Esemplare il caso di Mohammed Habassi (9-10 maggio 2016), cui Rivera dedica una lucida ricostruzione, con talento di reporter, nel testo “Uno squadrone della morte nella provincia italiana: il martirio inflitto a Mohamed Habassi” (pp. da 91 a 103). Caso totalmente ignorato dalla stampa italiana e relegato a un fatto di cronaca locale (fu Rivera a portarlo alla luce con tre articoli sul manifesto); anche quando, si legge nel post-scriptum 2019, la Cassazione conferma la condanna a pene esemplari per i due italiani ideatori/autori del delitto e a pene minori i quattro complici rumeni, la stampa nazionale riesce a mancare la notizia, a non darle rilievo e, cioè, a cancellare il fatto. Su rimozioni di questo genere, legate alla “rimozione del passato coloniale e del fascismo” (p. 57), si regge l’intero edificio dell’innocentizzazione/angelizzazione di tutto ciò che è italiano, così che il male non può che provenire da fuori. Questo è pilastro della mentalità egemone oggi nel nostro Paese.
Tutto quanto Rivera scrive è sorretto da una solida struttura intellettuale che trae forza dalla conoscenza profonda del pensiero antropologico, filosofico e politico del grande Novecento: le sue pagine sono un dialogo ininterrotto con Hannah Arendt (di cui pure viene ricordato l’etnocentrismo), Franz Boas, Colette Guillaumin, Claude Lévi-Strauss, Edgar Morin, e tante altre e altri (ricchissima la bibliografia). È da Morin che Rivera prende il concetto per cui gli esseri umani, “maestri nell’assoggettamento degli animali”, sono ormai anche “maestri dell’assoggettamento dell’uomo da parte dell’uomo”. Questo ci porta a riflettere su un altro dei punti-chiave di questo libro, e cioè le sofferenze, reclusione e morte inflitte agli animali come preludio ed esercizio per infliggerle agli esseri umani: la triade di pessimi –ismi che Rivera qui propone e già trattata in altre sue opere, è quella di specismo-razzismo-sessismo. Da qui non si esce: e proprio la pandemia in cui siamo dovrebbe permetterci di ragionare su questo in quanto proprio il salto interspecifico (spillover) è stato da tempo studiato con ricerche parallele sia dalle scienze umane più avanzate sia dalla biologia; e così è stato affrontato il sessismo che, nelle case in cui siamo chiusi, mostra i suoi denti più acuminati. Niente di tutto questo dovrebbe portare, però, alla disaffezione, secondo Rivera.

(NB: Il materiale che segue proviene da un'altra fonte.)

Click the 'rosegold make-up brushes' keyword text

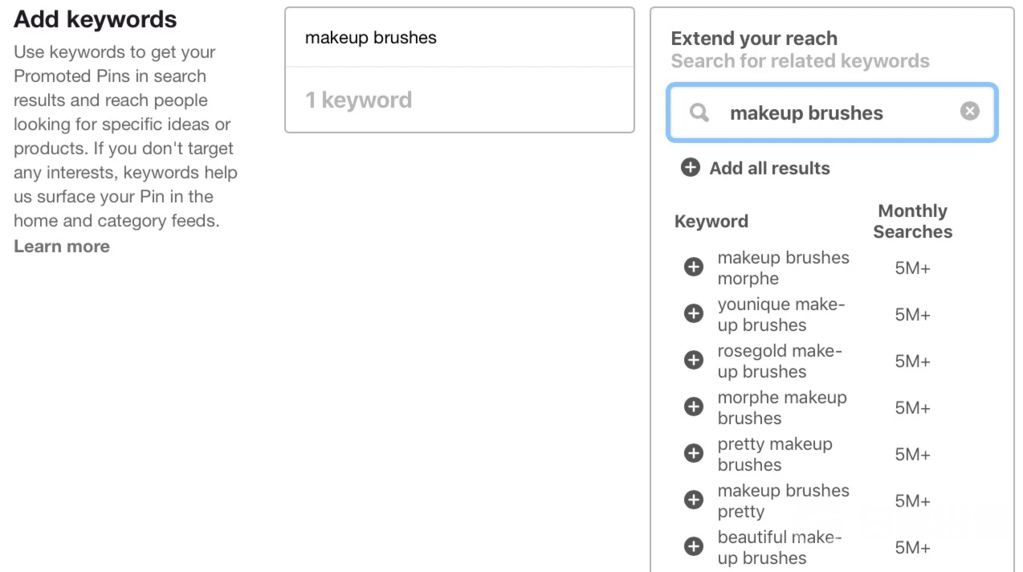click(x=779, y=361)
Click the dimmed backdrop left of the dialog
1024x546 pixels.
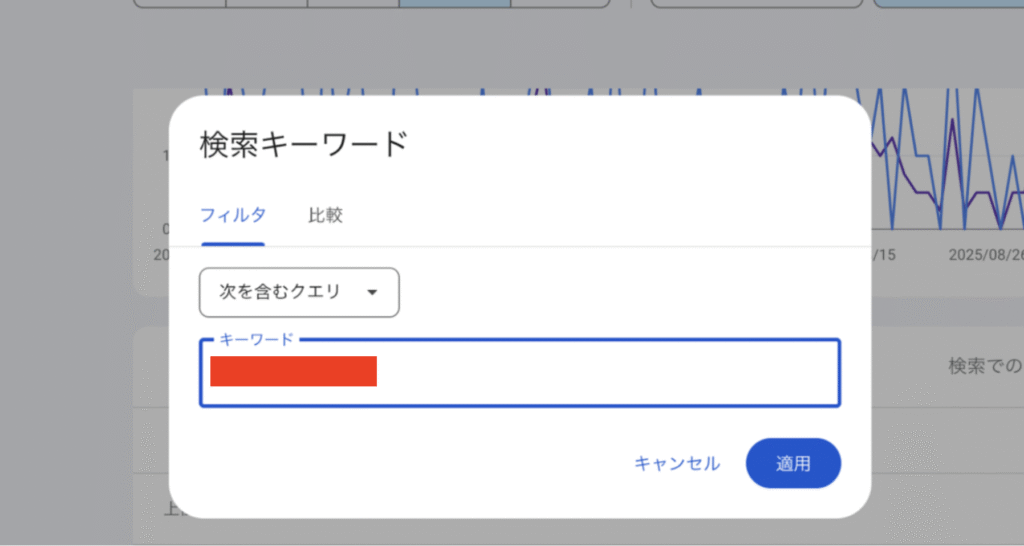coord(70,300)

Ciò che è scritto nei diversi saggi, con stile sempre scrupoloso, divulgativo e/o elevato, vorrebbe contribuire a dar vita a un progetto per “rilanciare un ampio movimento di massa trans-nazionale capace di avversare la Fortezza Europa e la dialettica del razzismo: in termini e modi lucidamente e coerentemente politici” (pag. 21). È nel cuore dell’analisi del discorso razzista che possono formarsi forze utili a un cammino di liberazione, senza dar retta a chi (tra questi molti/e “progressiste/i”) dice che non è questo il problema e che c’è ben altro di cui occuparsi; o che, ancora peggio, occuparsi di questo farebbe perdere voti. In realtà pochissimi/e, a sinistra, se ne sono interessati/e, e abbiamo visto com’è andata e sta andando. Non è forse il caso di cambiare linea?